:: What you need to do ::
Scan the records below and copy every line that contains the string "using".

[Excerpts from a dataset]
*****
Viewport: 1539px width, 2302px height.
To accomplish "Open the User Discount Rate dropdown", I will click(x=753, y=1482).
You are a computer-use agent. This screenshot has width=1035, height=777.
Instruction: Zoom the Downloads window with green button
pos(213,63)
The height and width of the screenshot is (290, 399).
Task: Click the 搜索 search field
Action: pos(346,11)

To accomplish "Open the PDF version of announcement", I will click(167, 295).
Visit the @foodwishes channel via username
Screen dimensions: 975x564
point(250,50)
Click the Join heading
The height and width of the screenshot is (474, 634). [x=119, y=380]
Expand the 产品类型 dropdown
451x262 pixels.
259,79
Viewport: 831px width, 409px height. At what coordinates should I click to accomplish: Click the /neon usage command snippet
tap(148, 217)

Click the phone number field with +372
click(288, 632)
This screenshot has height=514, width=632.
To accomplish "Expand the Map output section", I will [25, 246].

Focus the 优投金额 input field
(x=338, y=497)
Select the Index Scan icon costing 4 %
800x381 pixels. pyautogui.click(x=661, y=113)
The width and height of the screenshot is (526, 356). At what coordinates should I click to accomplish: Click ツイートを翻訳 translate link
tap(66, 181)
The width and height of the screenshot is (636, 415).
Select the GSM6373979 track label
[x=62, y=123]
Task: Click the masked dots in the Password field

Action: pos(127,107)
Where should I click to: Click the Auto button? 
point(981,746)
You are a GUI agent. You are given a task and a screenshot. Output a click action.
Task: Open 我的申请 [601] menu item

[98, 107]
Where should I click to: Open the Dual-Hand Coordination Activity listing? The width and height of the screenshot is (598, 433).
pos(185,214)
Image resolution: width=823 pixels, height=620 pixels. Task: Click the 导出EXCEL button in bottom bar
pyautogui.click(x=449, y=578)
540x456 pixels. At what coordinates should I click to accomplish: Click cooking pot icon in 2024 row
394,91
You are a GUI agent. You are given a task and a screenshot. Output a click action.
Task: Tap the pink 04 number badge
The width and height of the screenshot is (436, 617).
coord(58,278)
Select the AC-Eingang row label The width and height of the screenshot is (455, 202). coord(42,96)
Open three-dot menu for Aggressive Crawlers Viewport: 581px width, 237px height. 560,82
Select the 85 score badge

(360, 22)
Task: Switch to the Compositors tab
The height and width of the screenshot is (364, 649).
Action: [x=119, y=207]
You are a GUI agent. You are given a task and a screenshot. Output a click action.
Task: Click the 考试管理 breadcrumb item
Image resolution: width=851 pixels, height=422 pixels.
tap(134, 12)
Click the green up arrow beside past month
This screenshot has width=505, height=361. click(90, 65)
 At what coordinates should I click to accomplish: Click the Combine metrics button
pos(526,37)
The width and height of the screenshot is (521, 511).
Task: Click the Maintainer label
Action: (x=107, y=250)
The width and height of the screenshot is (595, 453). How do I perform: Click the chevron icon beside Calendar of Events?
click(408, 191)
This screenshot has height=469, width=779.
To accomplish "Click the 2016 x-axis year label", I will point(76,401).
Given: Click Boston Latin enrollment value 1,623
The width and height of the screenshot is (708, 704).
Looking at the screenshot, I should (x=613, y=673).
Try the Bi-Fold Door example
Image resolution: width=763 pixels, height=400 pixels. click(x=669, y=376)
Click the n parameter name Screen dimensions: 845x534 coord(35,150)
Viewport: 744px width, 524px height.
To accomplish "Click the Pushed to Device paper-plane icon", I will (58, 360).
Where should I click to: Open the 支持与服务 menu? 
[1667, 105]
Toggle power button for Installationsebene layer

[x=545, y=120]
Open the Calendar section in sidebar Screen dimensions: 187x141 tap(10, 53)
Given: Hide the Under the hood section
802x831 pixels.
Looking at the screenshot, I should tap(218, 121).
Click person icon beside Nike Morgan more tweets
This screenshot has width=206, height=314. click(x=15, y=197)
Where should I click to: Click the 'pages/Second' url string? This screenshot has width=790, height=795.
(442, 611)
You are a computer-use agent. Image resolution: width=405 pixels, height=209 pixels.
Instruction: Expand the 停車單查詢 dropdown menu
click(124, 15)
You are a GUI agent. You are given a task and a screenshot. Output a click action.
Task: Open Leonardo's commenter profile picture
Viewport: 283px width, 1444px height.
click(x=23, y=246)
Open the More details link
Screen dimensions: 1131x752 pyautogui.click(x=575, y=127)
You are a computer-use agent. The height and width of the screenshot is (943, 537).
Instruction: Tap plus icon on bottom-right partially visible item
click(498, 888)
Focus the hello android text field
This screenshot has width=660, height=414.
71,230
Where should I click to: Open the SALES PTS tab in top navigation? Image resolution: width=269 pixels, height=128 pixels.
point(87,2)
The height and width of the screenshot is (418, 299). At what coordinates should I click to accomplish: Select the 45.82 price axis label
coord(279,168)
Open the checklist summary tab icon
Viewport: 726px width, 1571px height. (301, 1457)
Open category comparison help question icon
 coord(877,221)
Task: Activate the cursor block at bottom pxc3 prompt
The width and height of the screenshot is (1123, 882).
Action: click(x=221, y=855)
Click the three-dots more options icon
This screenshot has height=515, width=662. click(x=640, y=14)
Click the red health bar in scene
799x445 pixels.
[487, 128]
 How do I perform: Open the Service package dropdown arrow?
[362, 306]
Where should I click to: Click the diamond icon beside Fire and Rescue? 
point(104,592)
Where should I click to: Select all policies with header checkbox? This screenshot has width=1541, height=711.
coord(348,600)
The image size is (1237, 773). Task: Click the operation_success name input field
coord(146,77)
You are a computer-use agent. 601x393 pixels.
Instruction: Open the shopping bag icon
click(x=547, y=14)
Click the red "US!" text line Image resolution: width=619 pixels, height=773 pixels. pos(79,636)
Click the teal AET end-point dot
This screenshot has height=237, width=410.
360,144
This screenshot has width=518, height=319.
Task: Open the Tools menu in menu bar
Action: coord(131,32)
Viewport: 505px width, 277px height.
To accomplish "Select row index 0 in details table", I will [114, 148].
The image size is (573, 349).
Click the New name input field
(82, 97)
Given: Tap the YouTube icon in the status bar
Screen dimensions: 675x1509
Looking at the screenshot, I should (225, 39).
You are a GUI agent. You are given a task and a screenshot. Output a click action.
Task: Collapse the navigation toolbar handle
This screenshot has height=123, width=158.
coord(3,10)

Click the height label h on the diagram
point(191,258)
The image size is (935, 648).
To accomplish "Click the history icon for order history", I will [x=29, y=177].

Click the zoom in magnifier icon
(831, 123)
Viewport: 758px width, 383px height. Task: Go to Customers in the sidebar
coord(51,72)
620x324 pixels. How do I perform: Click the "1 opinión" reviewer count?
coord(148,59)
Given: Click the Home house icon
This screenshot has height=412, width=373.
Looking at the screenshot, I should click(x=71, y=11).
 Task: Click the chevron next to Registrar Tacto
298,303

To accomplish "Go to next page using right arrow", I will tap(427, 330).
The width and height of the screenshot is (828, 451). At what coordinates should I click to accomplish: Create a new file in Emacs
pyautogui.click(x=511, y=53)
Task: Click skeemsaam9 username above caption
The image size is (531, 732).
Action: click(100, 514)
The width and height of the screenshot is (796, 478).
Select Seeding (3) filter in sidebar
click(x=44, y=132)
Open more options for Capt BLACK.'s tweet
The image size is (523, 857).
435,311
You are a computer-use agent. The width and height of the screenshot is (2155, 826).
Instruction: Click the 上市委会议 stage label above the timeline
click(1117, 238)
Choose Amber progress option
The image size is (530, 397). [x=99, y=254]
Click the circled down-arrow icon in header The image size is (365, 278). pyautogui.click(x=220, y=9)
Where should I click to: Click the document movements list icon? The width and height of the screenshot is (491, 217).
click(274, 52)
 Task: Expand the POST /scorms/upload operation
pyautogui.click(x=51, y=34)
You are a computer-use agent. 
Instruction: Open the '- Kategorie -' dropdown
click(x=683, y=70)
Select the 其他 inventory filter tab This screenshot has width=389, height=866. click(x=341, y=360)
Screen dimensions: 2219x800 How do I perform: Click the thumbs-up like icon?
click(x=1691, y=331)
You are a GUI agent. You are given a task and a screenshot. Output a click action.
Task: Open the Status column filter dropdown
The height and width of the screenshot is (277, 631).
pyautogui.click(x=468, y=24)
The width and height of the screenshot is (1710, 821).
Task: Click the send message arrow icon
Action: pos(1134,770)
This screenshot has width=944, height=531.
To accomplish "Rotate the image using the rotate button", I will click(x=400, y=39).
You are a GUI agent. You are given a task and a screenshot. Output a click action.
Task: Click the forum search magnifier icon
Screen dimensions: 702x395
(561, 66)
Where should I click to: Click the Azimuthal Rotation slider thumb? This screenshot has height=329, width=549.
*****
:: Result of this exercise ::
To accomplish "Go to next page using right arrow", I will tap(427, 330).
To accomplish "Rotate the image using the rotate button", I will click(x=400, y=39).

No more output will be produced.